Tuesday, July 6, 2010

Revitalized


An inspired thought came to me today: you cannot be revitalized if you are anesthetized. Sometimes we're willing to be conscious of our attempts to numb ourselves, but all too often, we do it without even realizing it. It becomes so familiar to us, that we forget what it's like to truly feel. Yet, it is our very feelings which often signal to us a need we have-for change, for silence, for joy, for anything.

I've spent most of my life trying to dull down the feelings in me-for so many reasons-but ultimately, because I wanted to stop hurting. The pain never seemed to go away. And, as unbelievable as it might seem, it has only been until very recently that I'm coming to terms with the fact that you simply cannot wish or numb pain away. I've called myself an "addict" when I went to meetings. I've been quick to throw many labels on myself through the years, when in all actuality, the only label that fits is "human." I'm human and in all of my frailties and ill attempts at existing with what I thought was a crappy deal I got handed in life, the pain never went away.

I have used what could be pleasures in life-food, money, love, lust, margaritas...to simply keep the pain a little more at bay. Pleasures are meant to be savored and honored for their purpose-not abused to fill a void or numb a pain they could never possibly relieve. It sounds so simple, but when you've been managing your pain, rather than releasing it, it is hell.

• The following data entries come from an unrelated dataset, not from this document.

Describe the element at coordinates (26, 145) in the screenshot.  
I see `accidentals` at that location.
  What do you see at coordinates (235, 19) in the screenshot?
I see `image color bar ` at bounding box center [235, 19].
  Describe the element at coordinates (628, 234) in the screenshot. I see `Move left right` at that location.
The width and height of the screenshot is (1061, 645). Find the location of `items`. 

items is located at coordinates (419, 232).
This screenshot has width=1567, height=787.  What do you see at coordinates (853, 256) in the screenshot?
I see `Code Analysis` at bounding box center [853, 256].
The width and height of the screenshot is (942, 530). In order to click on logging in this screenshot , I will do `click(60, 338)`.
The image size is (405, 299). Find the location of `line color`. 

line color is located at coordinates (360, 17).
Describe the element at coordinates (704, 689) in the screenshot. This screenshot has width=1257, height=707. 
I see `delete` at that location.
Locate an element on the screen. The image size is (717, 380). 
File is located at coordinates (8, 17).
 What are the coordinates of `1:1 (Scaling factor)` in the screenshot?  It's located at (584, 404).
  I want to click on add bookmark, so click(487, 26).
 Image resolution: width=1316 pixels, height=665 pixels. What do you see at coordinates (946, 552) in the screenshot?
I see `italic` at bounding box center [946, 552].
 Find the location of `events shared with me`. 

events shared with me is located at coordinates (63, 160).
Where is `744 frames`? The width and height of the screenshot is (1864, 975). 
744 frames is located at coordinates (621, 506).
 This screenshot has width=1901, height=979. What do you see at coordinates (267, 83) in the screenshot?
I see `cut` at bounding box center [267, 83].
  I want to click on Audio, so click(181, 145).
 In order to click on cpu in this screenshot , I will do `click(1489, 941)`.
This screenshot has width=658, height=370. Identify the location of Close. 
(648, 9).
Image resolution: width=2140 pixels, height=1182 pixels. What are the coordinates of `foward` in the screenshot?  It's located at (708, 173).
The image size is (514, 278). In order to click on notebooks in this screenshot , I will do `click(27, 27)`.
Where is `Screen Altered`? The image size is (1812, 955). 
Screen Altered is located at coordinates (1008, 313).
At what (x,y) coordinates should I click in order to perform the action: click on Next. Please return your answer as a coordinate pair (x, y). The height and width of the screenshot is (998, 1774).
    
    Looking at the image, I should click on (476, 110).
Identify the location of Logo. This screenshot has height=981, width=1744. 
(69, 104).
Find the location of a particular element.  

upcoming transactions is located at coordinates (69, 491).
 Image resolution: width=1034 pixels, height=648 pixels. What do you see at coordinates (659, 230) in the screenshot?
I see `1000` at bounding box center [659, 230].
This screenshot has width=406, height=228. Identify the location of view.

I believe that there is only one way to be revitalized...and that is to no longer anesthetize ourselves to whatever needs healing. So, while the in-between of pain and healing is an uncomfortable, and often, scary place to be...the promise it holds is that I am on my way forward, no matter how many baby steps it takes. And, when you really stop looking back with sorrow or looking forward with fear, you create a space to connect to all that truly matters...the very moment you are in.